Elle ne donne aucune explication, ni de fait, ni de droit, dans le corps de ses écritures.

Elle produit son relevé de compte de septembre 2015 avec des frais de rejet d’un chèque pour un montant de 14,50 euros (sa pièce 78), qu’il convient d’entériner.

Elle ne produit en revanche pas de justificatif de son abonnement à la carte Imagine R et elle ne s’explique pas sur les 640,20 euros réclamés, de sorte qu’elle sera déboutée du surplus de sa demande.

Le jugement sera infirmé de ce chef, seule la somme de 14,50 euros, que le liquidateur reconnaît devoir, étant fixée au passif.

Sur la fixation au passif

Il est rappelé qu’en application des dispositions de l’article L. 622-21 du code de commerce, le jugement d’ouverture interrompt ou interdit toute action en justice de la part des créanciers, tendant à la condamnation du débiteur au paiement d’une somme d’argent et qu’en application des dispositions des articles L. 622-22 et L. 625-1 du même code, les éventuelles créances du demandeur ne pourront faire l’objet, le cas échéant, que d’une fixation au passif de la liquidation judiciaire.

Sur la garantie de l’Unedic, délégation AGS-CGEA Île-de-France Ouest

Aux termes de l’article L. 3253-8 du code du travail, l’assurance mentionnée à l’article L.’3253-6 couvre les sommes dues aux salariés à la date du jugement d’ouverture de toute procédure de redressement ou de liquidation judiciaire ainsi que les créances résultant de la rupture du contrat de travail intervenant pendant la période d’observation.

Compte tenu de la nature des sommes allouées, l’AGS-CGEA doit sa garantie dans les termes des articles L. 3253-8 et suivants du code du travail.

Le présent arrêt sera déclaré opposable à l’Unedic, délégation AGS-CGEA Île-de-France Ouest.

Sur les dépens et les frais irrépétibles de procédure

Compte tenu de la teneur de la décision rendue, les dépens de première instance et d’appel seront fixés au passif de la liquidation judiciaire de la société.
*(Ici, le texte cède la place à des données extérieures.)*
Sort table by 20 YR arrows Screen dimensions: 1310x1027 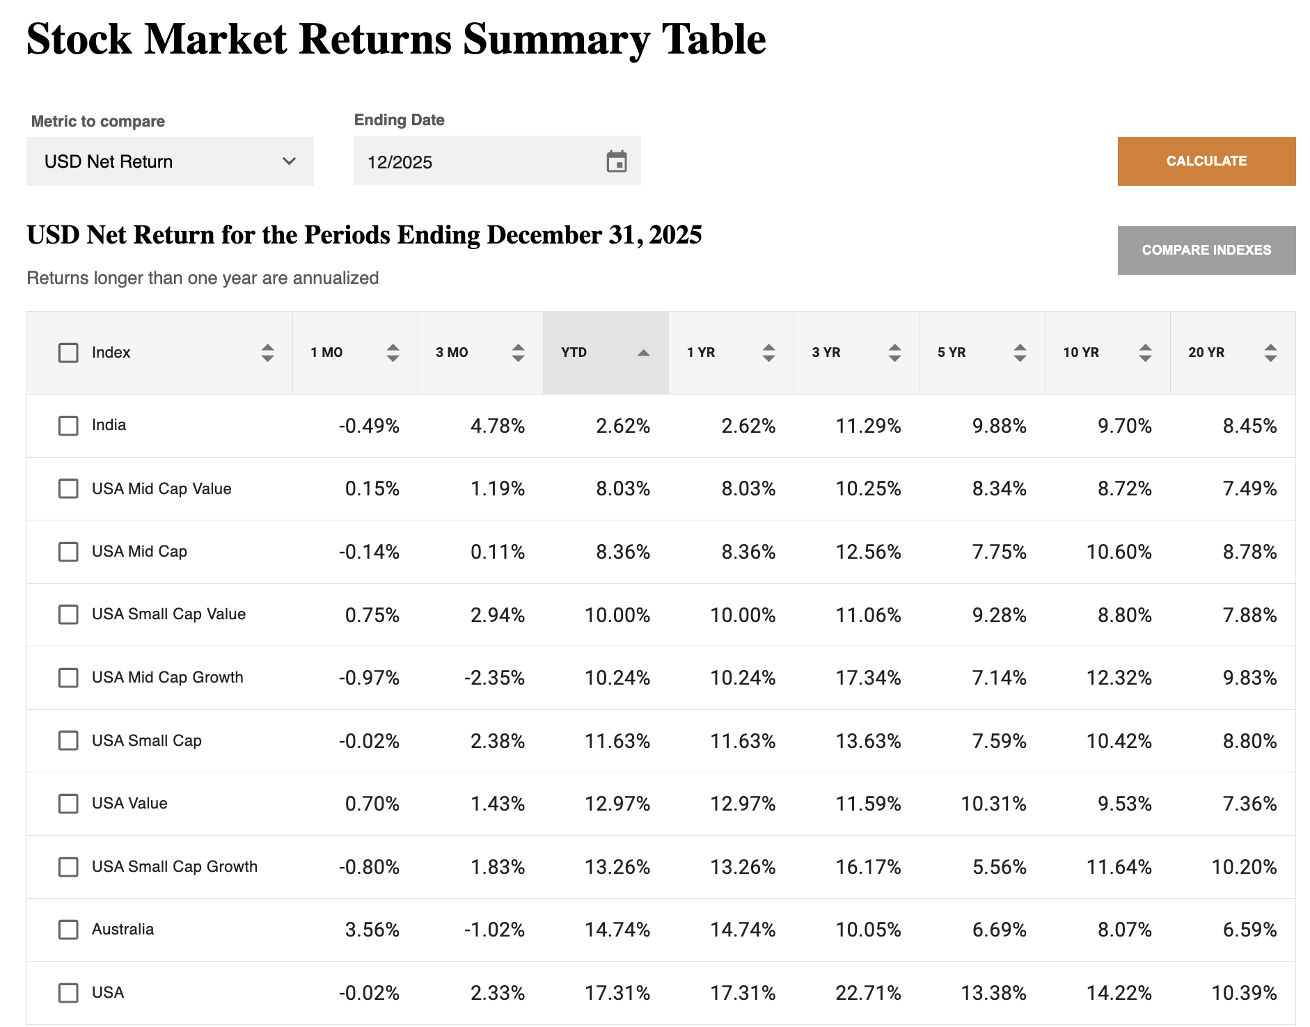click(x=1270, y=353)
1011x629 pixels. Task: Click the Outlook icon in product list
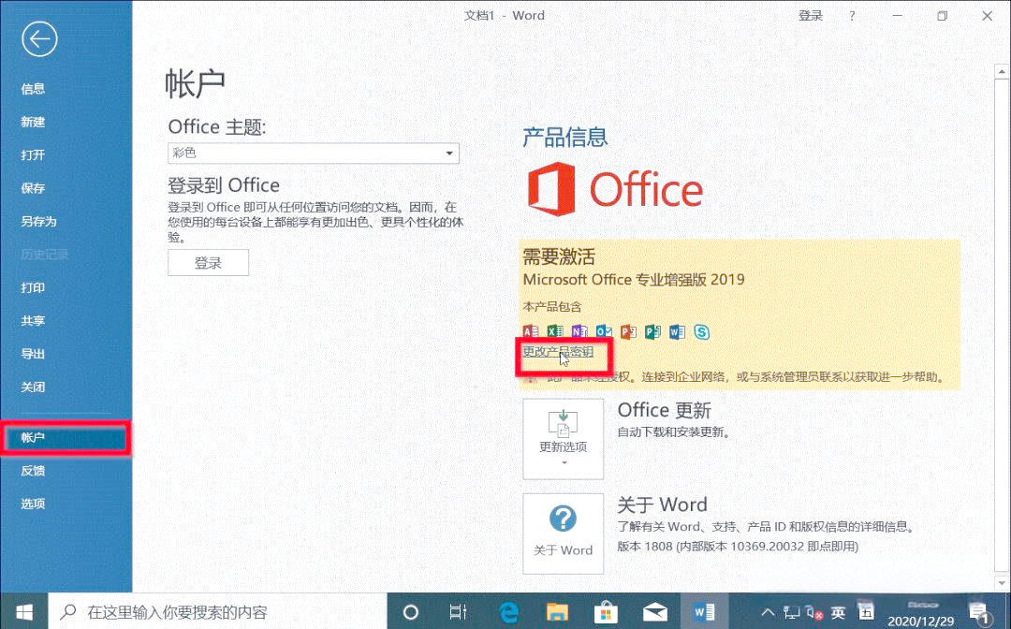[604, 331]
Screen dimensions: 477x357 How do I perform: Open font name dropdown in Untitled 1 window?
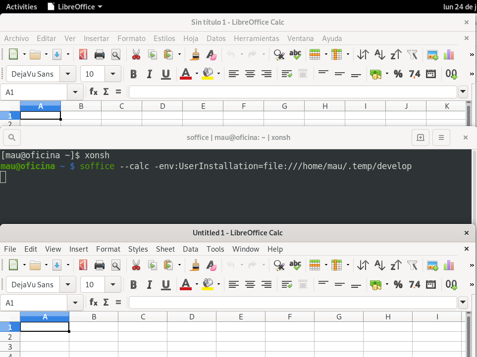pyautogui.click(x=68, y=284)
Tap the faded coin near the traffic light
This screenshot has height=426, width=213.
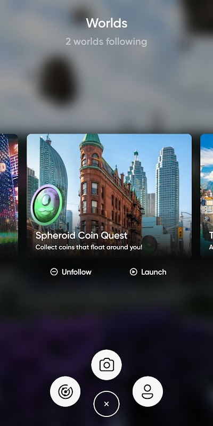click(x=150, y=244)
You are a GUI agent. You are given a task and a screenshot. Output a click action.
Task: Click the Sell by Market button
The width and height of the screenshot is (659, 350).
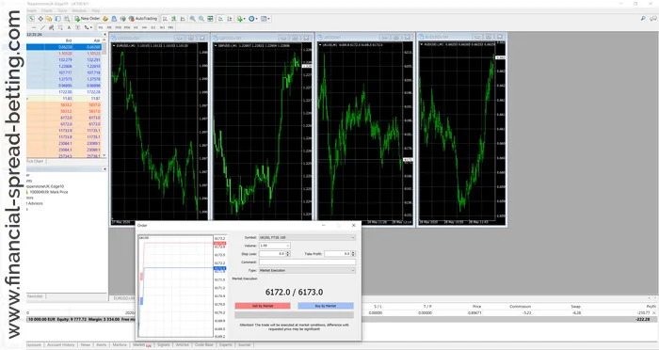tap(263, 306)
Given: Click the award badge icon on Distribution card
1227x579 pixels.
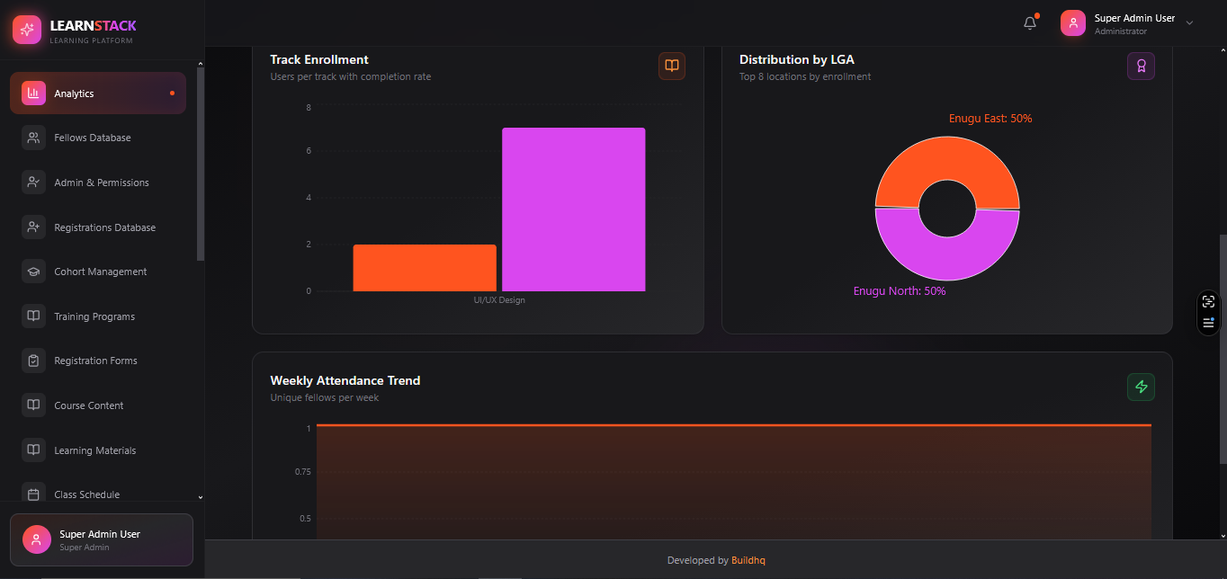Looking at the screenshot, I should pos(1141,66).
Par équité, les parties seront toutes les deux déboutées de leurs demandes présentées en application des dispositions de l’article 700 du code de procédure civile.

PAR CES MOTIFS

La COUR, statuant publiquement, en dernier ressort et par arrêt réputé contradictoire,

CONFIRME le jugement rendu par le conseil de prud’hommes de Nanterre le 12 mai 2021, excepté en ce la somme de 384,10 euros a été fixée au passif de la liquidation judiciaire au profit de Mme [O] [Z] au titre des arriérés de gratifications et de frais bancaires,

Statuant à nouveau et y ajoutant,

FIXE au passif de la liquidation judiciaire de la société Visual Press Agency au profit de Mme [O] [Z] les sommes suivantes’:

. 14,50 euros au titre de frais bancaires,

. les dépens de première instance et d’appel,

DÉBOUTE Mme [O] [Z] du surplus de ses demandes,

DÉBOUTE Mme [O] [Z] de sa demande au titre de l’article 700 du code de procédure civile,

DÉBOUTE la société de Keating en qualité de liquidateur de la société Visual Press Agency de sa demande sur le même fondement,

DÉCLARE le présent arrêt opposable à l’Unedic, délégation AGS-CGEA Île-de-France Ouest dans les limites de sa garantie légale,

Arrêt prononcé publiquement à la date indiquée par mise à disposition au greffe de la cour d’appel, les parties ayant été préalablement avisées dans les conditions prévues au deuxième alinéa de l’article 450 du code de procédure civile et signé par Mme Catherine Bolteau-Serre, présidente, et par Mme Domitille Gosselin, greffière, à laquelle la minute de la décision a été remise par le magistrat signataire.